Johnson grateful for Ashes chance
Had things worked out differently, Mitchell Johnson could well have been dodging bullets in Afghanistan rather than firing the opening salvo of the Ashes against England.
It was a decade ago that the 27-year-old was first spotted at a bowling academy in Brisbane, where former Test pace great Dennis Lillee hailed the youngster as a "once-in-a-lifetime prospect.”
Following a difficult spell after such early promise, which included a battle against back problems, left-armer Johnson is now very much in the frame to lead the tourists’ attack.
On the second day of the first Test against South Africa in Perth last December, he took 7-42 - and continued his development on the return tour earlier this year.
The Queensland native, though, knows full well his life could have been so different.
"I grew up in Townsville, which had an army barracks there," he recalled.
"When I left high school, I had around half-a-year out - and a lot of my mates were joining the army.
"I was close to joining up as well. But then the opportunity came to go down to a fast-bowling clinic, where Dennis found me.
"There was a fair bit of luck in it, to be honest - because if I had not gone to that camp, then I probably would have been in the army.

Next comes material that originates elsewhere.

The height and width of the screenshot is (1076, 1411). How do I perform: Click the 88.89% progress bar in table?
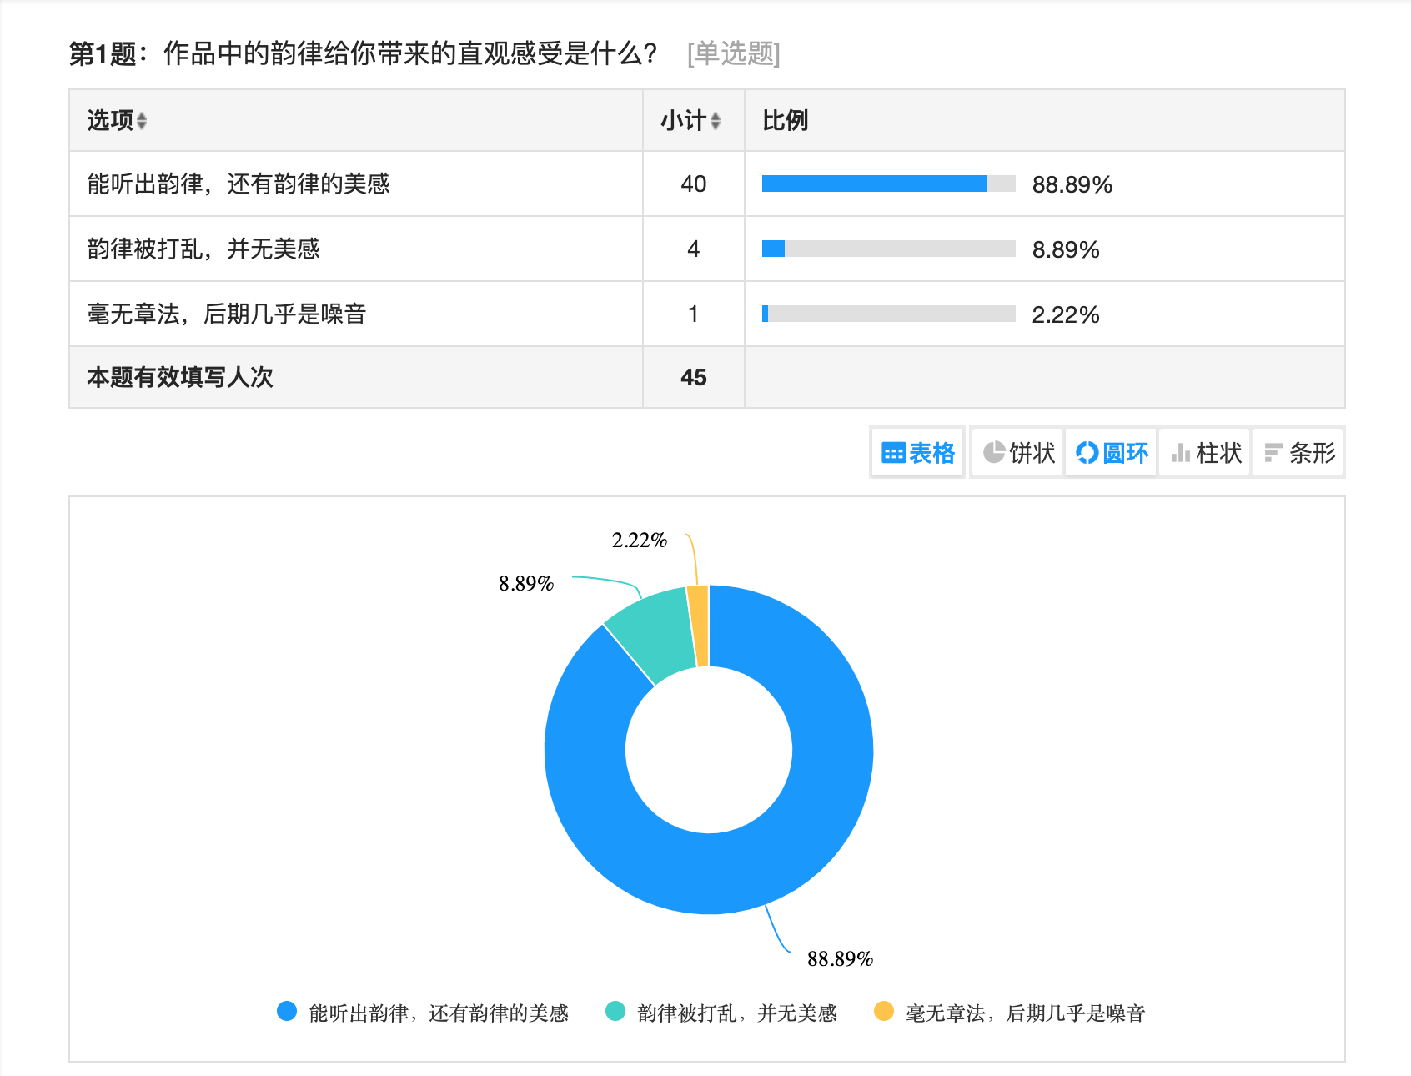[x=888, y=184]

"One of my mates was a tank driver, and a couple of them have been to Afghanistan and Iraq - where they have been shot at - which is all pretty scary.
"They love what they do, and I feel great they are all out there looking after us."
Johnson was on the periphery of the Australia squad for the last Ashes and cannot wait to get started, with the first npower Test scheduled for Cardiff on July 8 before moving to the home of cricket at Lord’s.
"In the build-up to it all, I am getting quite nervous. But that is normal for me before any series," he said.
"The Ashes is a big deal for us - you hear all the cliches, and it will be a special moment for me.
"I was around the guys during the last series, which gave me a bit of exposure of what it is like. But over here, it is going to be a whole lot different."
Johnson already has a couple of English batsmen well and truly in his sights.
"I am looking forward bowling at (Andrew) Strauss and (Alastair) Cook, being left-handers,” he said.
"If I can swing the ball away from those guys, I am going to be very happy."
Johnson is also slowly developing his all-round game - with a defiant, unbeaten 123 from just 86 balls in the third Test against South Africa in March.
The 27-year-old, though, is determined not to get hung up on averages this summer.
"I have worked on my batting a lot, after having stress fractures in my back. I will always do a little bit extra in training," said Johnson.
"I am batting at number eight at the moment - and I think that is a really good spot to come in.
"It will be different conditions here in England, but I will not feel any pressure to score runs.
"I set myself goals which I want to achieve on tour - and for now, I am not going to give those away."